F 1≡{w 1R+w 2G+w 3B+w 4I|w *∈[-2,-1,0,1,2]}(1)
In formula, the image information of three passages in the corresponding visible images of R, G, B difference, the thermal infrared half-tone information of the corresponding infrared image of I, w *for corresponding linear combination parameter, span is-2 to 2.Reject equivalent combinations mode (w 1, w 2, w 3, w 4)=k (w 1', w 2', w 3', w 4').

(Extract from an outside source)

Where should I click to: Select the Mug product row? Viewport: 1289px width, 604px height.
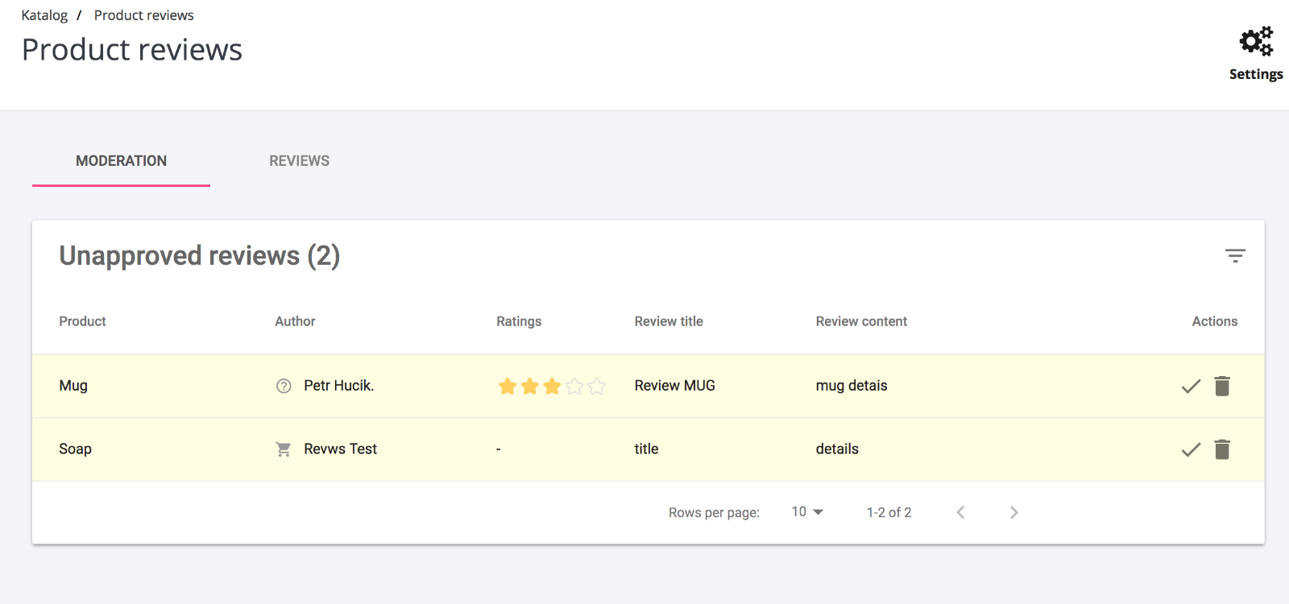click(x=648, y=386)
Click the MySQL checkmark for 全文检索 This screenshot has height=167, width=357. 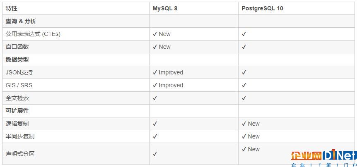point(155,98)
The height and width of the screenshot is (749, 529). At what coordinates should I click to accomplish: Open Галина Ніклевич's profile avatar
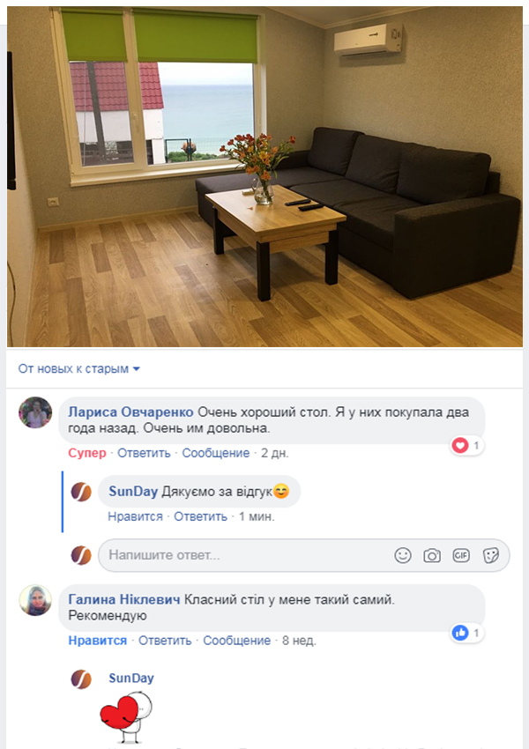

On step 2, image after each linear combination, calculate the statistics with histogram information of target area and background area respectively.The pixel characteristic histogram of target is made to be H obji (), the pixel characteristic histogram of background sample is H bgi (), the probability density being normalized calculating target and background respectively obtains
p(i)=H obj(i)/n obj(2)
q(i)=H bg(i)/n bg(3)
In formula, n obj, n bgrepresent the quantity of target sample and background sample respectively, p (i), q (i) represent the discrete probability density of target sample and background sample respectively.Utilize p (i), q (i) obtains likelihood function
L ( i ) = log max { p ( i ) , δ } max { q ( i ) , δ } - - - ( 4 )
In formula, δ=0.001, places the situation that log appears as 0.Judged the diversity factor of target sample characteristic sum background sample characteristics by the variance calculating L (i), utilize variance computing formula var (x)=Ex 2-(Ex) 2obtain
var ( L ; p , q ) = Σ i a ( i ) L 2 ( i ) - [ Σ i a ( i ) L ( i ) ] 2 - - - ( 5 )
In formula, a (i) is probability density function.Thus obtain the variance ratio formula of likelihood function
VR ( L ; p , q ) ≡ var ( L ; ( p + q ) / 2 ) var ( L ; p ) + var ( L ; q ) - - - ( 6 )
Obtain the data of all samples, the data according to sample sort, and obtain maximum target signature and the contrast of background characteristics, obtain optimum Fusion Features linear combination mode.
Step 3, the first method passed through based on Corner Detection and non-maxima suppression carry out feature extraction to the object in the fused images obtained; Then RANSAC method is utilized to remove exterior point; Finally calculate the characteristic light stream of the invariant feature point remained by optical flow method, the position that estimating target occurs at next frame.The motion at the observed object adopting light stream to describe to cause relative to the motion of observer, surface or edge.Instantaneous velocity or the discrete picture displacement of motion is detected by image.All there is the vector set (x, y, t) of a two dimension or multidimensional in each moment, and (x, y, t) represents the instantaneous velocity of specified coordinate at t point.If the intensity that I (x, y, t) puts for t (x, y), in very short time Δ t, x, y increase Δ x, Δ y respectively:
I ( x + Δx , y + Δy , t + Δt ) = I ( x , y , t ) + ∂ I ∂ x Δx + ∂ I ∂ y Δy + ∂ I ∂ t Δt - - - ( 7 )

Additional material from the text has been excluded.